Task brief » State only how many lines of the records contain the string "computer".

-- Materials provided follows --

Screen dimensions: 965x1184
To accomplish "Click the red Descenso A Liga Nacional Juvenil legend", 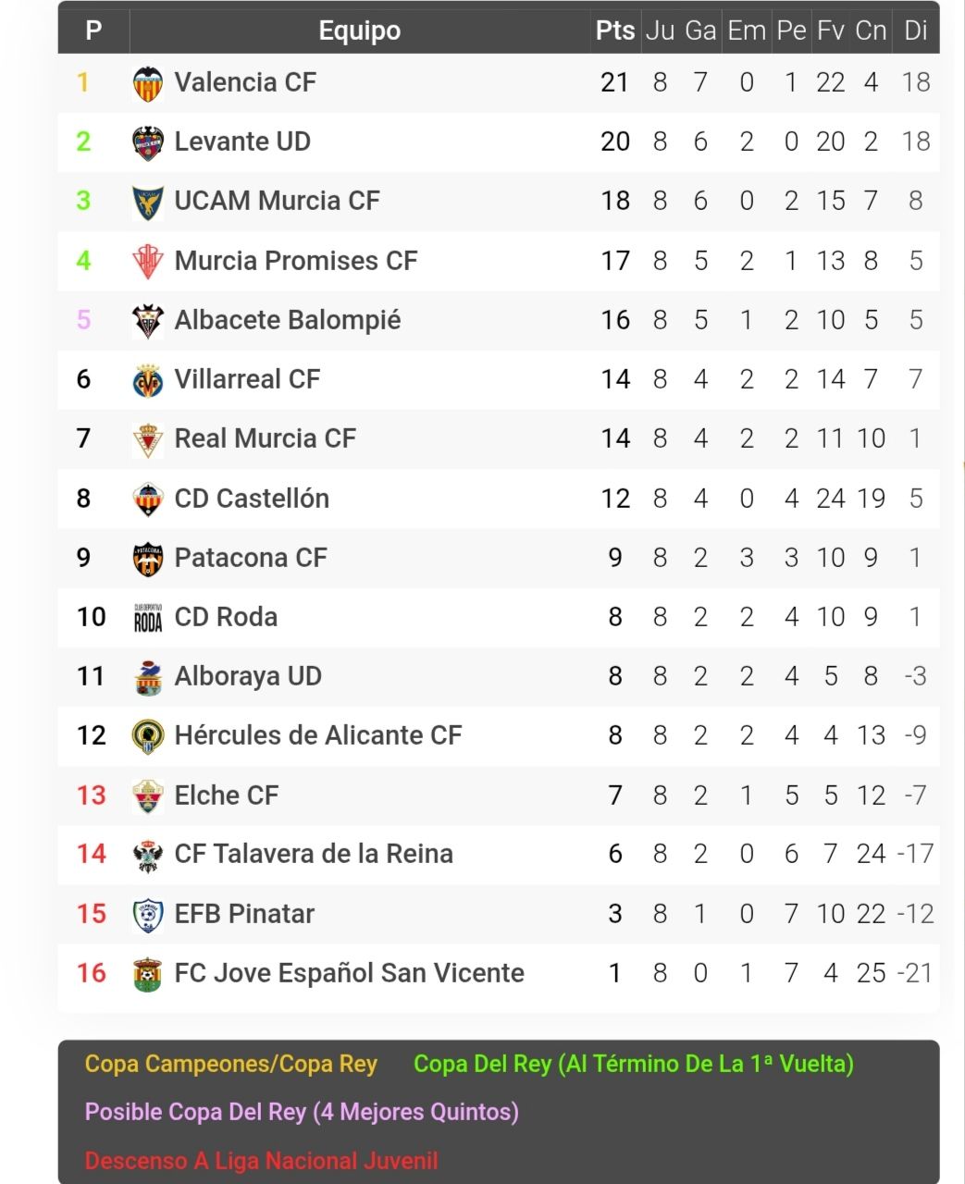I will pos(262,1161).
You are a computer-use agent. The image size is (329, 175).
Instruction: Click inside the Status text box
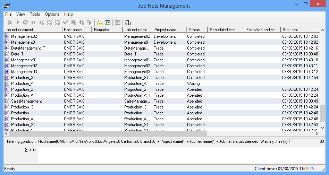(x=180, y=155)
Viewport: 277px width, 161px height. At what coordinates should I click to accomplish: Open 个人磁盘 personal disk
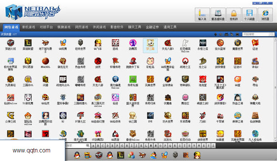[249, 15]
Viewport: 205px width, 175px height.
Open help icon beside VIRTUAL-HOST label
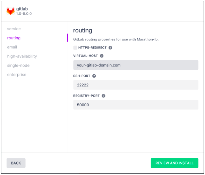click(x=102, y=56)
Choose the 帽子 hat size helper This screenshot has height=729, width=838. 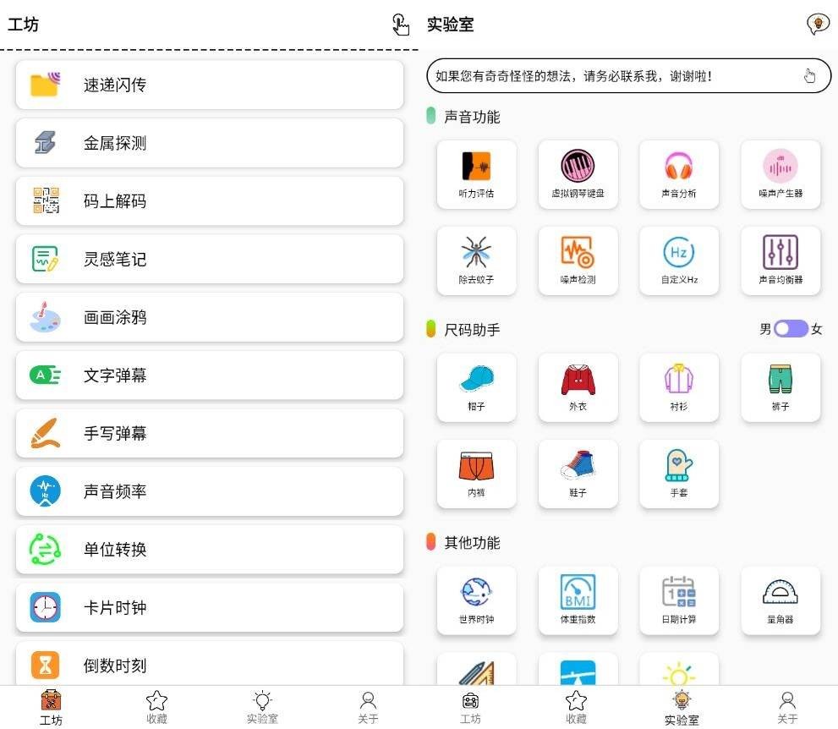pyautogui.click(x=476, y=387)
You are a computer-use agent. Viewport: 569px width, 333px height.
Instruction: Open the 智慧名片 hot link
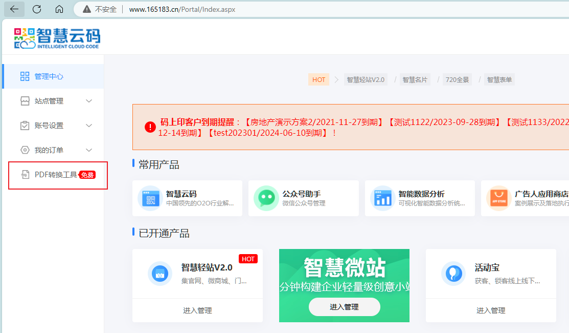pos(415,79)
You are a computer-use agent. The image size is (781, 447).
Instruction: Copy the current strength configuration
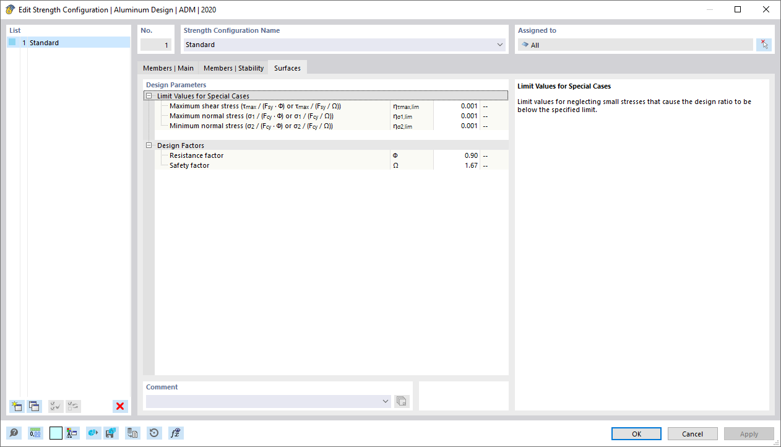34,406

-- Materials provided concluded --

Response for this exercise » 3